Kurzkritik zu „Die Möglichkeit des Bösen“ von Marie Schleef

Eine Kurzkritik zu Marie Schleefs Inszenierung DIE MÖGLICHKEIT DES BÖSEN, die am 23.03. Premiere an den Münchner Kammerspielen feierte.

„Man musste dafür sorgen, dass die Stadt, in der sie wohnte, sauber und rein blieb, aber die Menschen waren überall lüstern und böse und verkommen“

Miss Adela Strangeworth hat ihre ganz eigenen Vorlieben, mit der sie der ewigen Routine ihres Lebens als lediger Frau in einer US-amerikanischen Stadt für einen Moment entflieht: Neben dem Verzehr eines guten Koteletts und dem schweren Duft ihrer Rosen gibt es für Miss Strangeworth nichts Schöneres, als den Menschen in ihrer Umgebung Briefe zu schreiben. Briefe ohne Absender, voller kleiner und großer Böswilligkeiten und Irritationen.

An den Münchner Kammerspielen präsentiert die Regisseurin Marie Schleef in ihrer neuesten Inszenierung eine Bühnenadaption der 1965 erschienene Kurzgeschichte DIE MÖGLICHKEIT DES BÖSEN der US-amerikanischen Autorin Shirley Jackson (1916-1965).

In ihrem pointierten Text entlarvt die in Deutschland bis heute weithin unbekannte Autorin, die bekannt wurde für ihre ganz eigene Form des subtilen Horrors, mittels grotesker und unheimlicher Elemente, wie sich hinter dem scheinbaren Idyll der hübschen Vorgärten ein Abgrund an Düsternis und an psychischem Druck auftut.
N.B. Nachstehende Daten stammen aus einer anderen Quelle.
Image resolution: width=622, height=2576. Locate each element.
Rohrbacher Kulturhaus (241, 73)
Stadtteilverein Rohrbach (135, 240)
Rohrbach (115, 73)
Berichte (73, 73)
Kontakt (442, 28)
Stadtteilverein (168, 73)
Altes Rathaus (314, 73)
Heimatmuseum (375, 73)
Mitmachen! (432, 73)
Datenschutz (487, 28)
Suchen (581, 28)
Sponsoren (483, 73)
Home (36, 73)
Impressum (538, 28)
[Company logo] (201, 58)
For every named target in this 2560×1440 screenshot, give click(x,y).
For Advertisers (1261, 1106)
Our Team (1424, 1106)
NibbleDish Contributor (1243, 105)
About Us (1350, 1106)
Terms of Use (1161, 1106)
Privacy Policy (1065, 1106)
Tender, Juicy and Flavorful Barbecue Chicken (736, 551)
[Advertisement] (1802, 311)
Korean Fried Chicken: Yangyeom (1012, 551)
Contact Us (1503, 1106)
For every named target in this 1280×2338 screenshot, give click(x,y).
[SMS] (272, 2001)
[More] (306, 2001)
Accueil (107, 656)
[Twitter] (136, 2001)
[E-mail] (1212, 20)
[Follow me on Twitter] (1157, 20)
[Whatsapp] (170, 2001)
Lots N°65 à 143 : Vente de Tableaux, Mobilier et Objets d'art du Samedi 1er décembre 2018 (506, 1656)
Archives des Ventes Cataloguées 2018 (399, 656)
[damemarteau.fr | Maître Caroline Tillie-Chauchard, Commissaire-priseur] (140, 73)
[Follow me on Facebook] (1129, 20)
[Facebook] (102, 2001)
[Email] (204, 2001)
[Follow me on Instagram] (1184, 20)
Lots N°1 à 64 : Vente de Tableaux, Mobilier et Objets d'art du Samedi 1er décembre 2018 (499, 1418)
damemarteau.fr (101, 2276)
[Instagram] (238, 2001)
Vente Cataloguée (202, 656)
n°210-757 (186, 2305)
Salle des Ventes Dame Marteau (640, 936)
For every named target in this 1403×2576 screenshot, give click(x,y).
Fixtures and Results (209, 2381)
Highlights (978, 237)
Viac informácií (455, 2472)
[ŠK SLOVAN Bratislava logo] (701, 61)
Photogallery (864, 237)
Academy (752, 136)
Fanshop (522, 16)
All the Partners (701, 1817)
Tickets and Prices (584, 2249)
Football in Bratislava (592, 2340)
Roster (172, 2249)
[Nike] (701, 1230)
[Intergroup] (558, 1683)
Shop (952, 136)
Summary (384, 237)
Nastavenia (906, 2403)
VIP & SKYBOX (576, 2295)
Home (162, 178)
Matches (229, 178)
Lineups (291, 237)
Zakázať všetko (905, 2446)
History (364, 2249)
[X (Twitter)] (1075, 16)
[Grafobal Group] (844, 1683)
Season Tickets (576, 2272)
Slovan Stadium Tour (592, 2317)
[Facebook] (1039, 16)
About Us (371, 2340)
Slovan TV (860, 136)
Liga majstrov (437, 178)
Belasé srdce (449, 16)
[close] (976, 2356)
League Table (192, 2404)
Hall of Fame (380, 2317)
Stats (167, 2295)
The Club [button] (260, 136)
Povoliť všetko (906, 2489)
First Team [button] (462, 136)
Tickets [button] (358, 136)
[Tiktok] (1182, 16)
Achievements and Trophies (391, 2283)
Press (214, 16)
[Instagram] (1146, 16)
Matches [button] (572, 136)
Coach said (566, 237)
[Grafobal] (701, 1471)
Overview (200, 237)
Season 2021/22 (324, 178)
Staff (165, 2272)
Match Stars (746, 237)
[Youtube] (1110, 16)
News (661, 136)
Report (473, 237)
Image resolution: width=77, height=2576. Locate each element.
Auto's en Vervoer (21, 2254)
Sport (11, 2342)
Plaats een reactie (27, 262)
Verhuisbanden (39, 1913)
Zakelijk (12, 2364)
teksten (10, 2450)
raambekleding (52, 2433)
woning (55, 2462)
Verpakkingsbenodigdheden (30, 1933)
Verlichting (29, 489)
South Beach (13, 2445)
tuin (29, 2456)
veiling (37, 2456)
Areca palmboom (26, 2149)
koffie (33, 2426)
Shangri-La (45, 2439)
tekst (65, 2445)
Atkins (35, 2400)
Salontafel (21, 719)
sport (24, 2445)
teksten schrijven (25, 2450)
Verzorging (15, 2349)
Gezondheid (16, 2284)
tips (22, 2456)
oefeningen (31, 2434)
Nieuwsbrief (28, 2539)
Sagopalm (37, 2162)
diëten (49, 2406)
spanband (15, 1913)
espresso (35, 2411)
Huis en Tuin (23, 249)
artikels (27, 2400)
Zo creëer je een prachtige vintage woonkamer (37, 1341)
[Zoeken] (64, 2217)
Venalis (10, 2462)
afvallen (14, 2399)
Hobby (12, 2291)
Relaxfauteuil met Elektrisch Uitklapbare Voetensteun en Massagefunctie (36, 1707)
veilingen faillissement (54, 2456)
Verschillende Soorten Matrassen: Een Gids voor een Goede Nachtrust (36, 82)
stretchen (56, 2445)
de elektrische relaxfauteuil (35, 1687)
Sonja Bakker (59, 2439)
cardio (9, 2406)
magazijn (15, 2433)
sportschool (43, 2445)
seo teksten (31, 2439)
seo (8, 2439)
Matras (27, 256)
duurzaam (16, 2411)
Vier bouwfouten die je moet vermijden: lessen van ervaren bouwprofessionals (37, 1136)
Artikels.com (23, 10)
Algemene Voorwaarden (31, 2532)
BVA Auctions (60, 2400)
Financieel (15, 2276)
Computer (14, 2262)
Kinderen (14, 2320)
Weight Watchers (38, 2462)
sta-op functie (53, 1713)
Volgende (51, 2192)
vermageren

Marie Schleef hat die Bühne der Therese-Giehse-Halle der Münchner Kammerspiele in ihrer Inszenierung zusammen mit der Kostümbildnerin Teresa Vergho, der Bühnenbildnerin Ji Hyung Nam, dem Sounddesigner Jan Godde, der Videokünstlerin Lillian Canright und dem Lichtdesigner Christian Schweig in einen faszinierend-verstörenden und audiovisuell überwältigenden Bilderreigen aus leuchtend bunten Pink-, Rot- und Grüntönen verwandelt. Ähnlich wie Susanne Kennedy, bei der Marie Schleef einst an der Volksbühne Berlin assistierte, findet die Regisseurin, die im vergangenen Jahr mit dem Kurt-Hübner-Preis für Regie der Deutschen Akademie für Darstellende Künste ausgezeichnet wurde, in ihren Inszenierungen eine ganz eigene, unverkennbare Formsprache.

In Slow-motion bewegt sich Schleefs Ensemble über die Bühne der Therese-Giehse-Halle – allen voran Johanna Eiworth als tragikomische Protagonistin Miss Adela Strangeworth.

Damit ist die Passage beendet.